Internet theft on the rise.

TALLINN - Accusations of stealing more than 9.4 million U.S. dollars from more than 2,100 ATM terminals in 280 different cities has gotten 26-year-old Sergei Tsurikov, from Tallinn, and his seven accomplices extradited to the U.S. for trial. Tsurikov has been charged with wire fraud, computer fraud, as well as aggravated identity theft and is said to be involved in a criminal ring all around the world.
ATMs were hacked into in Ukraine, Italy, Hong Kong and the U.S. as the crime was committed in a duration of 12 hours on Nov. 8, 2008.

According to the U.S. Embassy in Estonia, Embassy and U.S. Justice Department officials successfully concluded arrangements with Estonian authorities, in particular the Estonian Criminal Police and Prosecutor’s Office, for the extradition on Aug. 5 of Tsurikov to the United States. He was arrested by local authorities last year and was initially handed over to the Russian Federal Security Service (FSB) for questioning. At the time the FSB already had two other suspects indicted in the same case in their custody – Viktor Pleshchuk, 28, of St. Petersburg, Russia and Oleg Covelin, 28, of Chisinau, Moldova.
Since the Russian constitution specifically prohibits the extradition of its citizens, it meant that Pleshchuk would face charges in his home country. However, the U.S. authorities pushed forward to extradite Tsurikov, who was subsequently brought into the country and appeared in federal court in Atlanta on Aug. 6, where, according to the Associated Press, he pleaded not guilty (to charges that included conspiracy, wire fraud, computer fraud, and aggravated identity theft).

The money was stolen from the RBS WorldPay Network, the payment processing division of the Atlanta-based unit of the Royal Bank of Scotland, in a process of hacking the data of 44 payment cards. The money was transacted by a clone of the employee’s payroll debit cards on payday. Subsequent to the hacking, the accused allegedly tried to destroy the data in an attempt to cover up the whole fraud.

The 16-count indictment also accused an unidentified individual with the same offenses. Igor Grudijev, 32; Ronald Tsoi, 32; Evelin Tsoi, 21; and Mihhail Jevgenov, 34; each of Tallinn, Estonia, were also charged with access device fraud.
Prosecutors say that Tsurikov was one of the leaders of a gang that managed to hack into the RBS WorldPay network. 
Sally Quillian Yates, the U.S. Attorney, described the hack as “the most sophisticated and organized computer fraud attack ever conducted.” The federal prosecutor stated that the accused will face more than 40 years in incarceration and a fine of more than 3.5 million U.S. dollars.

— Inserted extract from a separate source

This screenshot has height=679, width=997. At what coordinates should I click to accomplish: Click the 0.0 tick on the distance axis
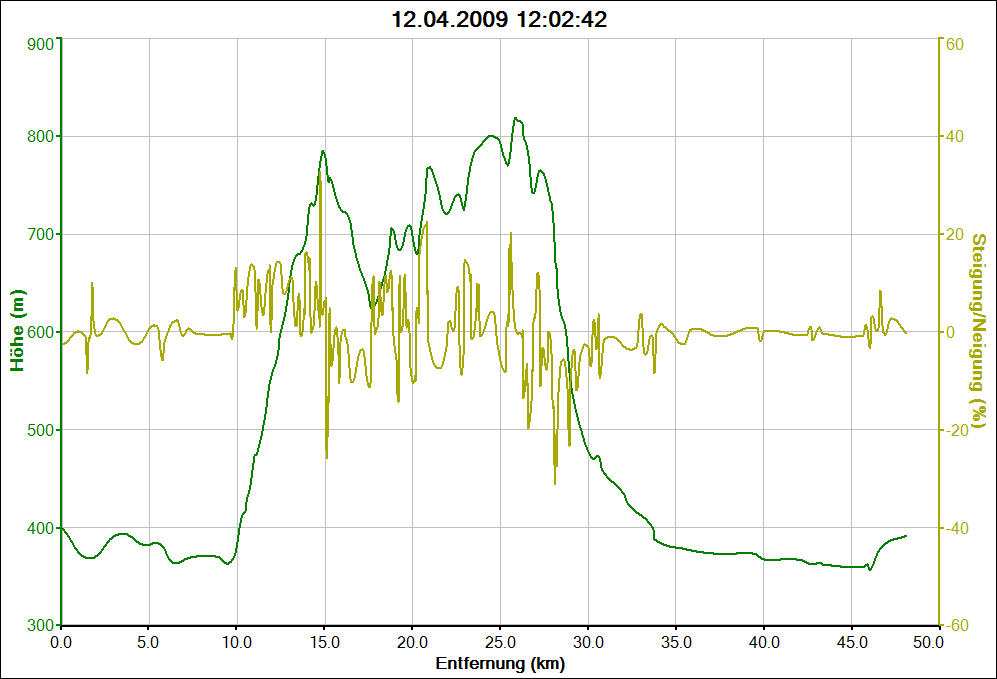pos(61,641)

FBI officials said that they weren’t so much drawn to the case by the dollar amount of the RBS heist, but by the coordination of the effort. It exemplified the international scope and increasing acumen of cyber attacks. “As people become more technically proficient and get access to the Internet, we see this crime showing up in more and more places,” said Pat Carney, who supervised the RBS case at the FBI’s headquarters.

According to officials, the increasing scope of foreign attacks comes as college students around the world are focusing heavily on technology degrees only to emerge into a difficult job market with low pay. “When you can’t find a legitimate job making big money, you find some [other] way to make money,” said Colleen Moss, the head of the FBI’s Cyber Crime Squad in North Carolina. “There’s a lot of high-tech trained folks out there who either don’t have a job or aren’t making what they’d like to.”

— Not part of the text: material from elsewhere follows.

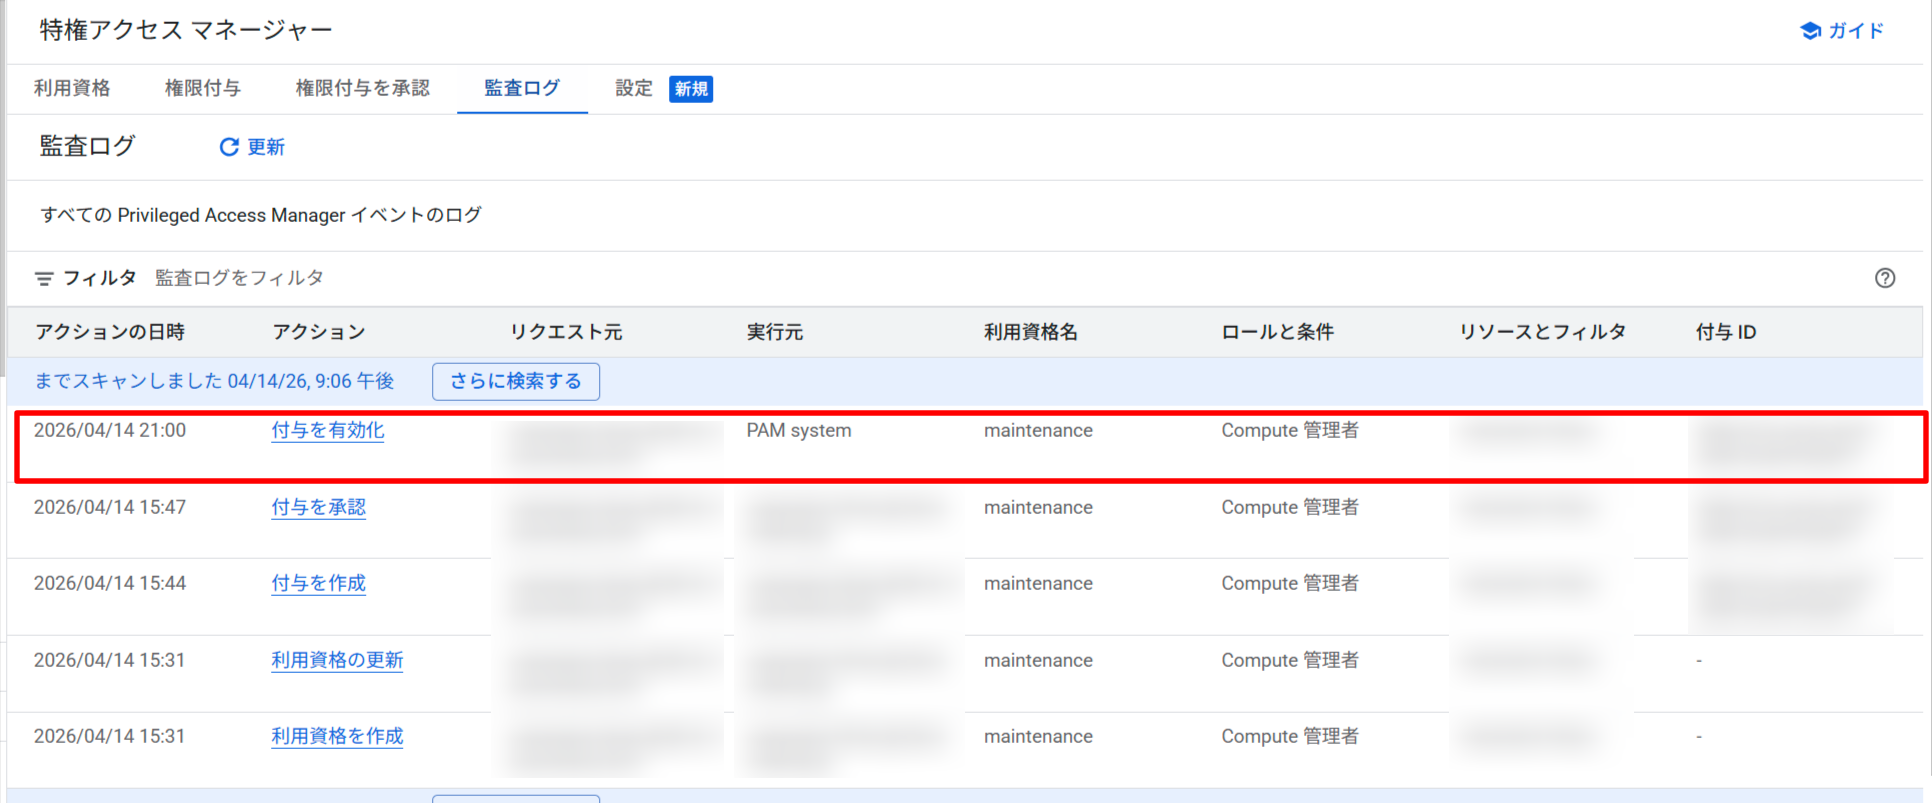Open the help question mark icon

“What made this case different was the scope, the timing and the coordination,” said Doris Gardner, an FBI special agent who worked on the case. “It was very sophisticated.”
Just as this criminal activity was global in its scale, so too was the level of cooperation that lead to the arrest and extradition of Tsurikov.  In addition to Estonian authorities, the U.S. Federal Bureau of Investigation and Secret Service worked together with law enforcement in Hong Kong and the Netherlands to bring Tsurikov to justice.

If convicted, Tsurikov faces 20 years for conspiracy to commit wire fraud; up to five years for conspiracy to commit computer fraud; up to five or 10 years for each count of computer fraud; a two-year mandatory minimum sentence for aggravated identity theft; and fines of up to 3.5 million dollars. Prosecutors are also seeking forfeiture of the 9.4 million dollars in proceeds from the alleged crimes.